[START Dataset]
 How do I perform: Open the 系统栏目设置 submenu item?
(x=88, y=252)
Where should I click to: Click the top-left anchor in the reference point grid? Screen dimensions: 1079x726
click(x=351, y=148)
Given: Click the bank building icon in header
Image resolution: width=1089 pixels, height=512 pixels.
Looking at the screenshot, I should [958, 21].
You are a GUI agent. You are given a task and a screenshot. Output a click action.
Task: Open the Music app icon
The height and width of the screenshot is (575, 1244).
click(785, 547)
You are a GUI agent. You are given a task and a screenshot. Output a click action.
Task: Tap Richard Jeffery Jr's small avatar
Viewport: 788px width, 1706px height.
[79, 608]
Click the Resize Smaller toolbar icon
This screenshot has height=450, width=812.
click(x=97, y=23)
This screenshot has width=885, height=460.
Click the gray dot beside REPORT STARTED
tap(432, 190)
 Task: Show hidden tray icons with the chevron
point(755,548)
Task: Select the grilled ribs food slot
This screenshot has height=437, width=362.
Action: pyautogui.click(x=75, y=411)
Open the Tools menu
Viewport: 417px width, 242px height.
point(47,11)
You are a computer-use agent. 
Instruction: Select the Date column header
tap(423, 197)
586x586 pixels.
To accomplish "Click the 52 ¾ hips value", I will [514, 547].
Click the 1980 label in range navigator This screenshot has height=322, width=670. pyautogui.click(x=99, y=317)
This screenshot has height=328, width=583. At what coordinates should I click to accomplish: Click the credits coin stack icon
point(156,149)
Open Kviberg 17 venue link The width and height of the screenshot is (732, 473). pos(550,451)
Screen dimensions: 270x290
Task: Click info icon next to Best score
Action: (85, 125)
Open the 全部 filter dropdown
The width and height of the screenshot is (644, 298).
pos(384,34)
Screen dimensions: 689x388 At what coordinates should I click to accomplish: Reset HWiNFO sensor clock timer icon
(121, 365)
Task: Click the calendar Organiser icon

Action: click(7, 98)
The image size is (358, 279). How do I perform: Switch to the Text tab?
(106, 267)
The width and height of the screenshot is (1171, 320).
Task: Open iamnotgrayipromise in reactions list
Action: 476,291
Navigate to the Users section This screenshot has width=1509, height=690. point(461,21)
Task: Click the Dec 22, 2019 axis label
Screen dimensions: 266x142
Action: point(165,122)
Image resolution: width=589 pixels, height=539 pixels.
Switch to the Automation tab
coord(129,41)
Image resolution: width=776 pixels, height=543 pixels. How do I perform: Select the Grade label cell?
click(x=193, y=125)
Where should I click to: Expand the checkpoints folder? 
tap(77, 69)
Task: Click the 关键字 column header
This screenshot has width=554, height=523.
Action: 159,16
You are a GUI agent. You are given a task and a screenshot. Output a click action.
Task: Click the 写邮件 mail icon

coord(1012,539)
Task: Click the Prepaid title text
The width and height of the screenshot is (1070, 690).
[END Dataset]
Problem description - Retype everything from the first of the lines above down to the line containing "click(785, 547)", including that line, without changing anything.

Result for this exercise -
 How do I perform: Open the 系统栏目设置 submenu item?
(x=88, y=252)
Where should I click to: Click the top-left anchor in the reference point grid? Screen dimensions: 1079x726
click(x=351, y=148)
Given: Click the bank building icon in header
Image resolution: width=1089 pixels, height=512 pixels.
Looking at the screenshot, I should [958, 21].
You are a GUI agent. You are given a task and a screenshot. Output a click action.
Task: Open the Music app icon
The height and width of the screenshot is (575, 1244).
click(785, 547)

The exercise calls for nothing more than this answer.